Rester vigilant sur la notion de monde utopique
Si certains semblent heureux de leur situation, débarrassé de leur tracas habituel grâce à une liberté artificielle, il demeure nécessaire de rester vigilant sur la notion de monde utopique. Le monde créé par Aldous Huxley évoque tout de même le contrôle de la natalité par des scientifiques eugénistes sans éthique.
De cette manière, il dénonce la culture des fœtus in vitro et ses conséquences sur la reproduction humaine et la parentalité. Toutes ces pratiques que l'on retrouve dans les mondes imaginés par la littérature dystopique peuvent être qualifiées de déshumanisantes, mais surtout, elles nous interpellent par leur caractère plausible.

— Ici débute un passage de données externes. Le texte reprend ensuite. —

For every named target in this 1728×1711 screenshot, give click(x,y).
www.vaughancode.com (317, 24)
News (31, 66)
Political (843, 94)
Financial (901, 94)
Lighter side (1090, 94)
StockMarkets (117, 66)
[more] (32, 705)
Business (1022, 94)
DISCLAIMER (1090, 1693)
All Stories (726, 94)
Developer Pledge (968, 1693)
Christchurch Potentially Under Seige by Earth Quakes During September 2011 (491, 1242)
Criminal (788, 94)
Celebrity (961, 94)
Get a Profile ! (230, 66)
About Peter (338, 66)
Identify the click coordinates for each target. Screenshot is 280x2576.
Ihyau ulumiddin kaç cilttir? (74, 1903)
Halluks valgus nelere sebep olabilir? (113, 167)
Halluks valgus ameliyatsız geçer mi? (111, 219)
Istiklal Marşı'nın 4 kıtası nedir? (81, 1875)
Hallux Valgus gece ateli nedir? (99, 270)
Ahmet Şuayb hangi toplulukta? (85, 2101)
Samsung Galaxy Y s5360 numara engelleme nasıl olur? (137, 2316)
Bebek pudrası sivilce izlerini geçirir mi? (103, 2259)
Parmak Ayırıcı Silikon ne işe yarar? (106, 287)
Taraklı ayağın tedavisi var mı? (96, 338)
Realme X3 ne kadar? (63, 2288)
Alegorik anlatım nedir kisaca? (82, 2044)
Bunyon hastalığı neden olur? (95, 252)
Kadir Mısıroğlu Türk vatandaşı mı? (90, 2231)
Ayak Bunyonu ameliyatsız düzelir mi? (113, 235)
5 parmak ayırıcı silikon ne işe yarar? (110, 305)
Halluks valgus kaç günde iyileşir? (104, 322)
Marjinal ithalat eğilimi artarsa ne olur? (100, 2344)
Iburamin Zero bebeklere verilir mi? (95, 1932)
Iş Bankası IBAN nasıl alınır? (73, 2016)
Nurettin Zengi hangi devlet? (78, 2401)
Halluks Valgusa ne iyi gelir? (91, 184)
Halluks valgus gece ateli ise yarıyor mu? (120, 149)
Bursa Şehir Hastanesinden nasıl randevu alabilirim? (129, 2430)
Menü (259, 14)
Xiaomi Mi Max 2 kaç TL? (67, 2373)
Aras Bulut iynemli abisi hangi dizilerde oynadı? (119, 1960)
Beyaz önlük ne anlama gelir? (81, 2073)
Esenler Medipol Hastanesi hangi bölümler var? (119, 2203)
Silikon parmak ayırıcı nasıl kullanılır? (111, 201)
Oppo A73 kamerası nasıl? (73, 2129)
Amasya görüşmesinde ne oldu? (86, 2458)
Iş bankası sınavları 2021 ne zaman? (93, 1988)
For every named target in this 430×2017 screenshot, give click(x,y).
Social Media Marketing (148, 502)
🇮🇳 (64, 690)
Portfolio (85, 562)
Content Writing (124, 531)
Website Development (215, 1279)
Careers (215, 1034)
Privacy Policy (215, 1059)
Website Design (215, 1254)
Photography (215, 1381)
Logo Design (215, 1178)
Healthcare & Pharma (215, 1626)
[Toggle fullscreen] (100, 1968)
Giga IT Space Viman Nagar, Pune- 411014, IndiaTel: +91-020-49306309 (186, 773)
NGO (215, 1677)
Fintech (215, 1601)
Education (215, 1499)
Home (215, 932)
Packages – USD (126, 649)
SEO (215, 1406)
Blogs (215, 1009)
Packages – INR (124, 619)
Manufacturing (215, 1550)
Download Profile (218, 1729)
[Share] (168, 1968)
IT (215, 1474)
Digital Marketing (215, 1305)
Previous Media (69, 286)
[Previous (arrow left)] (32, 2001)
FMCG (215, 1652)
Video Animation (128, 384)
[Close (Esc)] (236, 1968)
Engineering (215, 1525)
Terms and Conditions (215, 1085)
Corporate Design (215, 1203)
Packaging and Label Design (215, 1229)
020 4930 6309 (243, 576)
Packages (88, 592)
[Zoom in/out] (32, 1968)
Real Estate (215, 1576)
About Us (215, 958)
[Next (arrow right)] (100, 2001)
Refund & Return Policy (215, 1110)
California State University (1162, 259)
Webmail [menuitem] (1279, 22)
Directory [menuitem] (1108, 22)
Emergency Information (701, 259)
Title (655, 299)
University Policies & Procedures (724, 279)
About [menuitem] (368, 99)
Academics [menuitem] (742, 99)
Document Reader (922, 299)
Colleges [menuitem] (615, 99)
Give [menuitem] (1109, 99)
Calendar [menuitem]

Quand Huxley imagine une reproduction asexuée et déshumanisée où les êtres humains sont fabriqués en laboratoire, il nous plonge dans un monde où le hasard n’existe pas. Un monde où la place de chacun dans la société est tracée d’avance. C’est pourquoi, dans son roman, les femmes font des exercices malthusiens pour ne pas tomber enceintes. Et, elles portent un ceinturon malthusien, c’est-à-dire une cartouchière remplie de préservatifs. Ainsi, les scientifiques s’occupent du contrôle des naissances qu’ils produisent à la chaîne à l’image des voitures produites en série dans les usines Ford.
Quand le présent annonce le futur : la contre-utopie au service de l’avenir
Aldous Huxley, avec Le Meilleur des mondes, est l’un des exemples les plus réussis de littérature contre-utopique et les plus révélateurs de cette période de l’histoire. À sa sortie, en 1932, le livre est accueilli comme un roman d’anticipation, mais aussi comme de la science-fiction. Œuvre prémonitoire, Le Meilleur des mondes prédit une société de surproduction, de surpopulation et de surconsommation. Cette fable sociologique est un pamphlet politique d’une réelle modernité.
Ce n’est d’ailleurs pas un hasard si le nom des personnages du roman fait référence à des noms de politiciens ou de personnalités issues du monde de l’économie et de la science. Par exemple, le nom de la jeune femme Lénina (en référence à Lénine), le personnage Bernard Marx (référence à Karl Marx) ou encore Helmholtz Watson pour Hermann von Helmhotz (scientifique du XIXe siècle) et Ford le créateur du travail à la chaîne.
Pourtant, sans lecture attentive ou en restant à la surface de la vie de chacun, c’est-à-dire en pensant au confort individuel et collectif, l’œuvre de Huxley pourrait s’apparenter à une utopie. Cela va sans dire : les auteurs de dystopie et encore plus ceux de contre-utopie nous alerte sur les moyens utilisés pour contrôler les populations. Dans le premier cas, la société n’a plus les moyens d’intervenir contre, dans le second cas, elle ne souhaite plus changer de vie parce qu’elle reçoit un confort artificiel.